282 of 294 people found the following review helpful
Sorels are the best!,
This review is from: Sorel Women's Joan Of Arctic Boot (Shoes)
This review is to dispel some of the unnecessary negative comments regarding Sorel boots and particularly the Joan of Artic.
Let me set the record strait for all of you fashion boot people. Sorels are SNOW BOOTS. They will not fit like fashion boots. They aren't designed to hold onto your heel tightly. They are designed to fit more like a cowboy boot. There will be a natural slip in the heel. That being said, I wouldn't say that they are the most comfortable boot to walk in for extended periods of time, but I'd trade a little slip in the heel any day for warm dry feet. You just need to get used to their fit. Years ago I sold shoes professionally and also bought my own pair of Sorels. They are 16 years old and still look great and, although in slight need of a new liner, function just as well as the day I bought them. In addition, they are the best boots I have ever had and they are the warmest boots I have ever owned.

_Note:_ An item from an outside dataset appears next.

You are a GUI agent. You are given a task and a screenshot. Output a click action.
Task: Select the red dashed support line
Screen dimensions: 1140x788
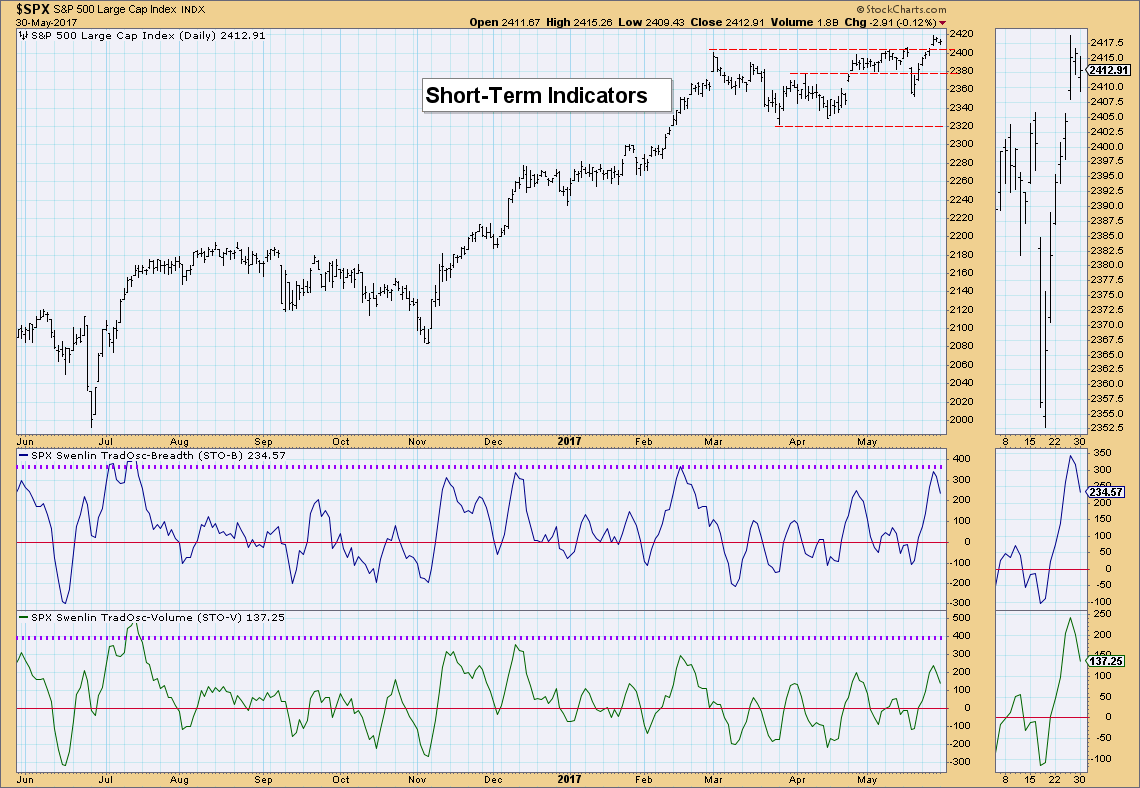point(858,126)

I bought the Joan of arctic boots because I couldn't find my old trusty sorels. They become lost in the attic... I found them too late. The others were already in the mail. I wasn't willing to go without a pair of Sorels in our snowy climate. I must say that I was skeptical of the quality as they are now made in China instead of Canada. Well, I know quality when I see it and these Joan of Artic boots seem just as well made as my others that are 16 years old.

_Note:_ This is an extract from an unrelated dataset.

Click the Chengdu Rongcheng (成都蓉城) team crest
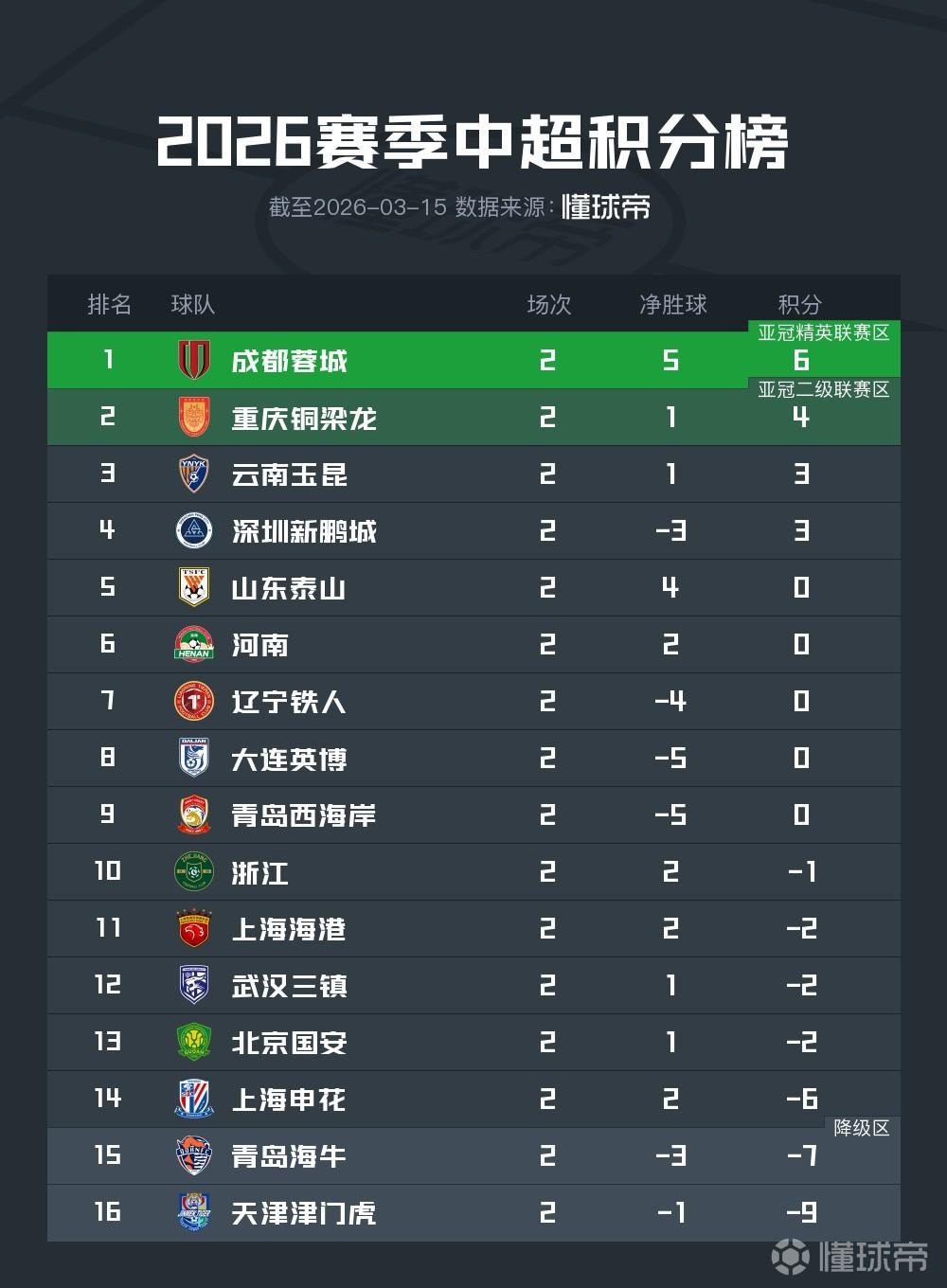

THE FIT: Well, they are a bit more generous than my previous sorels. I am a true 8 and these fit perfect in length ( a tad longer than my previous). However, they are wide. My foot isn't narrow, but it's not exactly wide either. So, for those with narrow feet, these boots would be swimming on you. For those who like them and want to compensate for the extra room, take an extra insole or some hemp material and sew yourself some extra padding to take up some of the extra room. Place the padding underneath the liner or sew or glue it to the bottom of the liner so it doesn't shift.
We live in snow country up in the Northeast. And the boots are warm. I would know. Some people put too many layers on their feet. It only traps in the coldness or the sweat from their feet. I don't have sweaty feet. I wear one pair of warm socks and it's adequate. If you are standing in a snowbank for three hours, like anything, you will eventually become cold. If you're moving around, you're not going to be cold. If you are, then you need to see a doctor because you either have poor circulation or Raynaud's disease.
These particular boots I would not recommend for the elderly. They are too heavy. Most sorels are heavier, but I would suggest choosing a shorter sorel to eliminate the extra weight and bulk for someone who is elderly.
The traction of these boots is just like any other boot. If you expect them to grip onto the ice, well, then I challenge you to find any other "snow boot" that will do that. Come on, People? Do you expect the tires on your car to grip the ice?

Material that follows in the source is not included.